## [Supplied passage]
>>I want to fire the engine up before the body gets back and I have a few
>>questions:
1) Is there a way to pre-charge the engine with oil before I crank it
over
2) Where can I best hook up an oil pressure gauge to monitor pressure.
3) If anyone has done this before, is there anything that I should watch out
for.<<<<
Hi Bob:
Just getting around to reading (digest mode, weekend, etc.)
I have mentioned in the past a story about starting an engine on a car I
have. The car had been stored in a garage for 25 years, but was not frozen
(I think the PO had turned it occasionally.) Anyway, the story goes
something like this:
----------------
Subject: Some Good News - After 25 years IT LIVES!
After sitting for what I am told has been 25 or more years, today the engine
of the 20th Doretti every made started, also most by surprise! (The Doretti
is a British made cousin of the TR2, with chrome-moly steel tube frame and
aluminum body, using most of the TR2 drive train.) The car had been parked
in the previous owners garage without master cylinder and a few other minor
parts (NOS parts in boxes!) for over 25 years, waiting for "round tuits" I
guess.
The engine was never stuck, but I soaked the rings with penetrating oil
followed by lots of oil over a several month period. After changing the
"ink" (which is what it looked like) in the engine, I soaked the valve train
with oil, flushed out the old oil by pressurizing the oil system through the
oil pressure gauge pipe, the cranked the engine over without spark plugs to
check the oil pump and work the excess oil out of the rings. After putting
the plugs back in I put some fuel directly in the SUs and hit the starter -
it fired on the second try, with no throttle, choke or anything - it just
caught and came up to about 1200 rpm and stayed there without even
hesitating! Oil pressure at 60 pounds. Couldn't have ask for more than
that! ........
------------
Anyway, here is what I did.

## [To be done]
1. Determine whether each statement agrees with the engine-revival post, answering yes or no and quoting the deciding words: (a) The engine was stuck when work on it began. (b) The engine started on the second try. (c) Oil pressure registered 40 pounds after starting.
2. Extend the engine-revival post, beginning after its final sentence.

## [Data block]
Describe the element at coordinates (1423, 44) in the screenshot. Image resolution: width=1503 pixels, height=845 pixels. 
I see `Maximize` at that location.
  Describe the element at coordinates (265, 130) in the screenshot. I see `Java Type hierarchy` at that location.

## [Expected answers]
1.
(a) No: "The engine was never stuck"
(b) Yes: "it fired on the second try"
(c) No: "Oil pressure at 60 pounds."

2.
I made a small pressure tank to put oil in, charged it with air and plumbed
it into where the line goes to your oil pressure gauge. The tank I used is
a piece of 2" PVC pipe (I would prefer to use copper - next time.) I
drilled a hole in a cap, inserted a rubber valve stem to allow it to be
pressurized and glued that cap on the pipe. The other end was a reducer
that went down to a pipe thread. Into this I screwed the appropriate
adapters, a valve, a tee with a pressure gauge and finally the appropriate
adapters to get to the oil line. In this case, the oil line is the double
bubble fitting used on brake lines. I got a short piece of line with
connectors on both ends, cut it in half and used a <" copper tube fitting to
adapt to pipe threads. Works great.
With all this assembled, fill the tank half full of oil, screw in the pipe
fittings, pressurize to about 40 - 50 pounds (careful here) and connect to
the flex line that goes normally to the firewall. Now you turn on the
valve, which pressurizes the engine without ever causing wear on anything.
Remember to shoot some oil into each cylinder to lube the rings real good.
Leave the plugs out so you don't over compress a cylinder when you first
turn it over (the oil won't compress if the plugs are in!) If you have
changed the oil, removed the valve cover and poured oil over the rockers,
valve stems and down the push rods to the followers and cam, you have done
about as much as you can to help it out.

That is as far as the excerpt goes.